■ **Text to read**:
━━━━━━━━━━━━━━━━
Truck makers have come to realise this and countless engineering hours have been spent in R&D laboratories around the world in the search for ways to shave precious kilograms off commercial the gross weight of commercial vehicles. Among the weight-saving success stories that have been implemented in big rig technology over the past few years is the increase in the use of Metton, a mouldable composite material that is being used by an increasing number of OEMs.

“For heavy trucks, it’s now used in just about every outer body panel – hoods, bumpers, roof deflectors, chassis fairings. Those are the mainstream parts,” says Steve Ettore of Paramont Manufacturing, North America’s largest Metton moulder. “Basically, all the OEs are now using Metton, especially in North America. For example, Volvo uses it, truck makers in Japan have adopted it, and there has been a lot of interest from countries such as Brazil. The material has been in the truck and bus world for 10 years, with Volvo being the first truck maker to adopt it.”

Much of the weight savings – roughly 35 per cent over traditional open mould fibreglass outer body parts – comes from the fact that Metton parts are made in a closed-mould process. “Prior to switching to Metton, we were using a lot of open mould fibreglass to make hoods, fairings, bumpers and roof caps,” says Rich Wailes, Engineering Section Manager, Outer Body Components for Paccar’s Kenworth Group.

“Open mould fibreglass has great tensile properties and it’s extremely strong, but it is expensive, it’s not dimensionally accurate, and it comes with a lot of weight because it doesn’t have a tool that controls the thickness during production.

During production – depending on the operator – they could get it really thick or really thin – you could end up with a part that weighs too much, or is too thin and might not carry the structural loads that are required,” he tells AMS.

Cycle times have been reduced

Open-mould fibreglass technology was labour intensive and had limitations in design geometry, according to Ettore.

“Operators with spray guns would spray the resin and the glass into a female mould. It had limited ability to create B-surface geometry unless you glass in reinforcements. But you’re not really controlling the B-surface geometry, and it’s actually a slow process – you need several moulds to make any kind of production volume, and you’re adding variation to the process because each mould is going to be a little bit different,” he explains.

Sheet-moulding Compound (SMC)

Another relatively recent lightweight material Kenworth (and its cousins at other Paccar divisions) have been using for outside body panels is sheet moulding compound (SMC) – a fibreglass reinforced composite material that’s produced in sheet format.
━━━━━━━━━━━━━━━━
■ **Data provided**:
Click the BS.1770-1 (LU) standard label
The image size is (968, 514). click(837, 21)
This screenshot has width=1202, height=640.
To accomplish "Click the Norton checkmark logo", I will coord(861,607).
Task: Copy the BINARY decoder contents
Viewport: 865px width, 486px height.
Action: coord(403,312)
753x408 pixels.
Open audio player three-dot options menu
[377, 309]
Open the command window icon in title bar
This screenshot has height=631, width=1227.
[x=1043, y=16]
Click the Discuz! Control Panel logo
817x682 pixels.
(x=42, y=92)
━━━━━━━━━━━━━━━━
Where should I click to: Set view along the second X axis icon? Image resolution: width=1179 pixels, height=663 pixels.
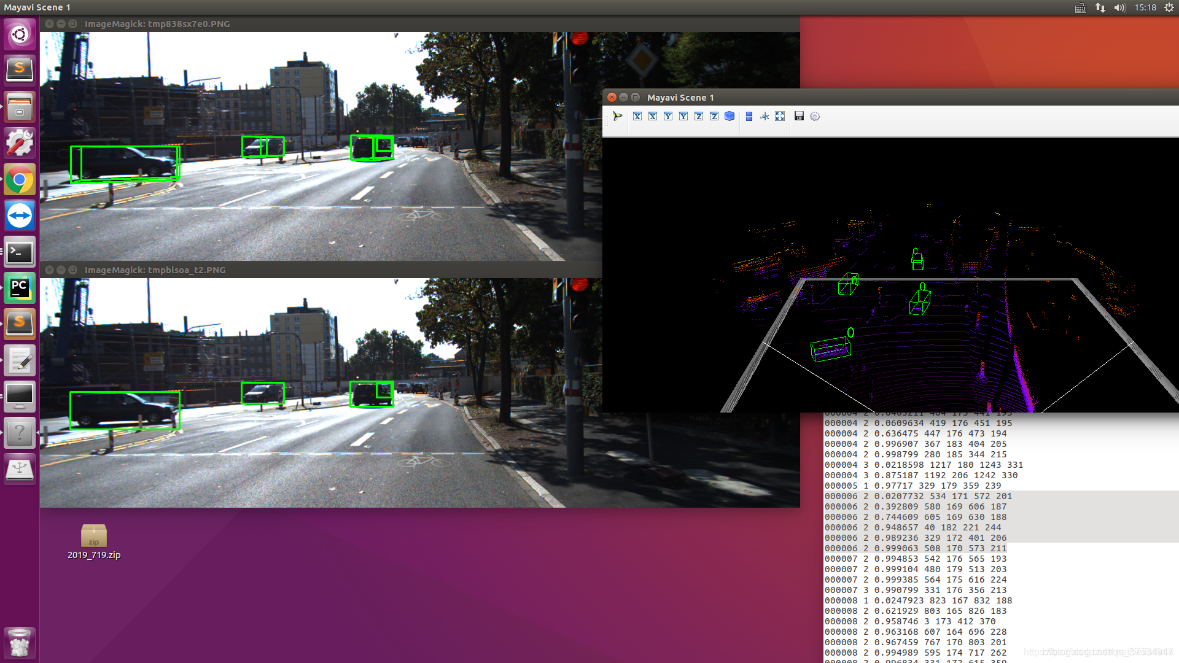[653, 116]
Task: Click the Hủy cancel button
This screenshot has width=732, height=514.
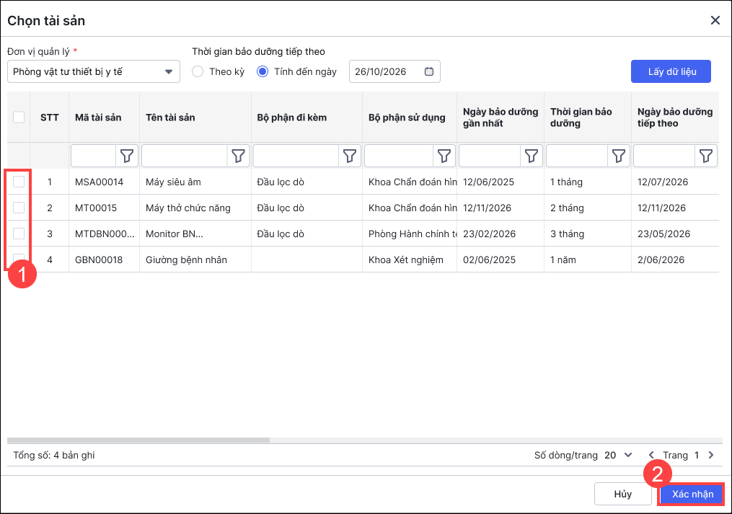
━━━━━━━━━━━━━━━━
■ **Task requirements**:
**1)** Render the part of the entries that opens with the line containing "This screenshot has width=1202, height=640." and closes with the line containing "(x=42, y=92)" as a numbered list, including both of those lines and leaving out any blank lines.
**2)** Please continue the text on lightweight truck body materials from where it stops.
The entries are unrelated to the text about lightweight truck body materials.

■ **Results of the exercise**:
**1)**
1. This screenshot has width=1202, height=640.
2. To accomplish "Click the Norton checkmark logo", I will coord(861,607).
3. Task: Copy the BINARY decoder contents
4. Viewport: 865px width, 486px height.
5. Action: coord(403,312)
6. 753x408 pixels.
7. Open audio player three-dot options menu
8. [377, 309]
9. Open the command window icon in title bar
10. This screenshot has height=631, width=1227.
11. [x=1043, y=16]
12. Click the Discuz! Control Panel logo
13. 817x682 pixels.
14. (x=42, y=92)

**2)**
In use at Kenworth since 1995, the OEM’s design engineers have been using the material in place of open mould fibreglass for larger parts, including roof caps and hoods. Kenworth’s Rich Wailes says that the material has good tensile properties (depending on the amount of glass contrent), an excellent Class A surface finish, and a “traditionally low part cost because you’ve got a high tooling investment.”

The material does pose some challenges for tool designers, including limitation in mould fl ow directions. “You need to design parts based on the compression. The way SMC parts are made, you put a charge to a matched piece of P20 tool steel and compress the material so it squeezes out across the surface of the tool. It really only cures best when it is being compressed. When you turn a corner and get into sheer situation, you’re not getting the same pressure and it may not cure as well.

“Another challenge is as it flows across the surface, you want your fibres to be randomly orientated relative to each other. But as the SMC material flows further away from the starting point, the fibres can start to align and become parallel, which reduces the overall strength of the part.” On the plus side, Kenworth engineers make good use of the material in producing interior components – “parts that we can’t produce with Metton because of off-gassing issues that can create unpleasant cabin odours,” says Wailes

Metton is a reaction injection moulding process which involves taking two liquids, squirting them together into a mix head, and that material flows into the mould as a liquid before it reacts and forms a plastic. “That’s how we make very large, outer body panels for a truck, all in one piece, all with a fairly quick cycle time, but not requiring extremely capital intensive machines or tooling.”

Says Wailes: “In our pursuit of improving product quality, we started looking at Metton and closed mould processes which are more tightly controlled – you take the dependency on an operator out of the process.

It’s a closed mould system where machines and timers control the opening and closing of moulds, the injection pressures, and the quantity of liquid being added – all the operator is involved in now is aiding in part removal.”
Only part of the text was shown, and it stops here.